Ukrainian footballer (born 1984)

Ihor Vitiv (born 1 April 1984) is a Ukrainian former professional footballer who played as a goalkeeper.

== Playing career ==
Vitiv began his career in 2001 with FC Skala Stryi in the Ukrainian Second League. After several years in the third tier he achieved promotion to the Ukrainian First League with Obolon Kiev in 2005. He primarily played with their reserve squad FC Obolon-2 Kyiv in the Druha Liga. After failing to make an appearance with Obolon he was transferred to FC Krymteplytsia Molodizhne. He later had stints with FC Arsenal-Kyivshchyna Bila Tserkva, and FC Desna Chernihiv before heading abroad to play in the Armenian Premier League with FC Banants in 2010.
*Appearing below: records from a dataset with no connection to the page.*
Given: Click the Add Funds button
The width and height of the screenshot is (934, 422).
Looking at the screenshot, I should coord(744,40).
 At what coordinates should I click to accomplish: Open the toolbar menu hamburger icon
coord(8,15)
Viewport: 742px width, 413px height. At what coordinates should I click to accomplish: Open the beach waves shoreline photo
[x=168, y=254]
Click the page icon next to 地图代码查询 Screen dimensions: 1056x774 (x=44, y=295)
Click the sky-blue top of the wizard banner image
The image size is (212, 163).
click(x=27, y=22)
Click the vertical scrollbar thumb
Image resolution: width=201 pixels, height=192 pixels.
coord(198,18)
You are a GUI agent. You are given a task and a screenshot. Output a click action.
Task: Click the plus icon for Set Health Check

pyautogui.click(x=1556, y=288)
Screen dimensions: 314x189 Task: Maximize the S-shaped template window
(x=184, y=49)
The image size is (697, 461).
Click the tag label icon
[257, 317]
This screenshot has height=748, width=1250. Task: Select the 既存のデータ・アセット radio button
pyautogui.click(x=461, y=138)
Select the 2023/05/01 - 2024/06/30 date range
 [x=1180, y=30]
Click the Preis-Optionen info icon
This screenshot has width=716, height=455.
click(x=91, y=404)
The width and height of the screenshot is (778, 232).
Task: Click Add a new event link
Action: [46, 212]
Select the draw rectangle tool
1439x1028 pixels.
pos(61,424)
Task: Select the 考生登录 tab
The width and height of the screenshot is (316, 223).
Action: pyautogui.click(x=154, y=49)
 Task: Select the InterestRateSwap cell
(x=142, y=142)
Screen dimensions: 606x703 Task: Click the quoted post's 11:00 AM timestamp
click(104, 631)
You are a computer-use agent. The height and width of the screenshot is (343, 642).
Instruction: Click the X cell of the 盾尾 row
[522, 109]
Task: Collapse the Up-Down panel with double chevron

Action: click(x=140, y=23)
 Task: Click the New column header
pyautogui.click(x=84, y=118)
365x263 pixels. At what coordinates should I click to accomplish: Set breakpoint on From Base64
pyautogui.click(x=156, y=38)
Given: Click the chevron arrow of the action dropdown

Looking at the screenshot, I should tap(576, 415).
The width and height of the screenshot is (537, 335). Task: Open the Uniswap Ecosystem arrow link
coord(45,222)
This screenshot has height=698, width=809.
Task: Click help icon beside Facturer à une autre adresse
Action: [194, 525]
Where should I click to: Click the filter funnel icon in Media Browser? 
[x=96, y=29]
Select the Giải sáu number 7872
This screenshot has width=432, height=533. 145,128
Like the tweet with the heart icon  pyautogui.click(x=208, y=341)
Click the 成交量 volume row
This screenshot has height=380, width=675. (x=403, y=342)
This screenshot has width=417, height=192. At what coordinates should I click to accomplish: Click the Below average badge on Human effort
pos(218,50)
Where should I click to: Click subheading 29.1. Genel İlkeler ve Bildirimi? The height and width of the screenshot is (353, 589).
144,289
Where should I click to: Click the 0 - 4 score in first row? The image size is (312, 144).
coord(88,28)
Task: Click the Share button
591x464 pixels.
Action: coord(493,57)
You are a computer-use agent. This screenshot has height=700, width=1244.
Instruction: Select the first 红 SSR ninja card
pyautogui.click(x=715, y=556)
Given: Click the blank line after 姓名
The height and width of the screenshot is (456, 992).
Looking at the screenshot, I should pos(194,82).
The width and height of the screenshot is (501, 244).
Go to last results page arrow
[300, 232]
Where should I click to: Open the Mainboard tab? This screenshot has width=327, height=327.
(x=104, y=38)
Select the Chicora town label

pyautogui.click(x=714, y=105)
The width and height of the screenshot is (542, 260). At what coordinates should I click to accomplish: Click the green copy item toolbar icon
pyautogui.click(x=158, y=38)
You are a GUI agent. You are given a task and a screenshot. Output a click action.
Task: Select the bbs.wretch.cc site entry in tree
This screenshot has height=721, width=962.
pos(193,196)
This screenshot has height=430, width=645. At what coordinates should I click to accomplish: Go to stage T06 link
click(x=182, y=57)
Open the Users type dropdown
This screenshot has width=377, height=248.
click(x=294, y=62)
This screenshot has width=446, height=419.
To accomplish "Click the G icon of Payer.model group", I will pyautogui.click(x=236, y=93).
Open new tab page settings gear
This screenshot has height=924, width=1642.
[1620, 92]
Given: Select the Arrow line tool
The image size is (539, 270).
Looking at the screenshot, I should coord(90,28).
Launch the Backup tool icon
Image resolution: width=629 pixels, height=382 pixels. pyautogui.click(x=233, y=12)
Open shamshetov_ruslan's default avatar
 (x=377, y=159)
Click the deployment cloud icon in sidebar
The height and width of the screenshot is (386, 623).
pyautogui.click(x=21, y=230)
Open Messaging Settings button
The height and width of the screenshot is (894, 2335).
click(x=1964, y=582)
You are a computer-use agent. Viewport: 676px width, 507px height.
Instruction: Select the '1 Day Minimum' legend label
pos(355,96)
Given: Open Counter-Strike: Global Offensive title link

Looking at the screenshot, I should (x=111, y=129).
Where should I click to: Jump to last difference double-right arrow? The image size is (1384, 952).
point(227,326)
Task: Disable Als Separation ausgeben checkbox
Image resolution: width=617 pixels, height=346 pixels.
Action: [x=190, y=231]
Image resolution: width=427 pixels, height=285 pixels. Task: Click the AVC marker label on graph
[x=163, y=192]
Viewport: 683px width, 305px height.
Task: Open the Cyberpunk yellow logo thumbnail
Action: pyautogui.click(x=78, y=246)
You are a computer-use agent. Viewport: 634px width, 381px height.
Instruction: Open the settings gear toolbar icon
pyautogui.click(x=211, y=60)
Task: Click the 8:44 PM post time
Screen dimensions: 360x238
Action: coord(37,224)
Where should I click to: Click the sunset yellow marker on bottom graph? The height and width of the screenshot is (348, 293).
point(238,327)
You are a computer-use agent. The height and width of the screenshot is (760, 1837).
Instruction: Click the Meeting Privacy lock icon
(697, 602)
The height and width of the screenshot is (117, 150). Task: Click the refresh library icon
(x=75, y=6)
After a season in Armenia he returned to play with Desna Chernihiv. The following season he went across the border to Poland to play with Resovia in the III liga. He returned to Ukraine in 2011 to play with FC Metalurh-2 Zaporizhzhia, FC Poltava, and won promotion to the Persha Liga in 2013 with FC Stal Kamianske. In 2015, he went overseas to play in the Canadian Soccer League with Toronto Atomic FC. In his debut season he was named the CSL Goalkeeper of the Year in the Second Division.

In 2018, he played indoor soccer with Ukraine AC in the Arena Premier League. He returned to the Canadian Soccer League for the 2019 season to play with FC Ukraine United. After a three year hiatus, he returned to the CSL to play with expansion side Dynamo Toronto for the 2023 season.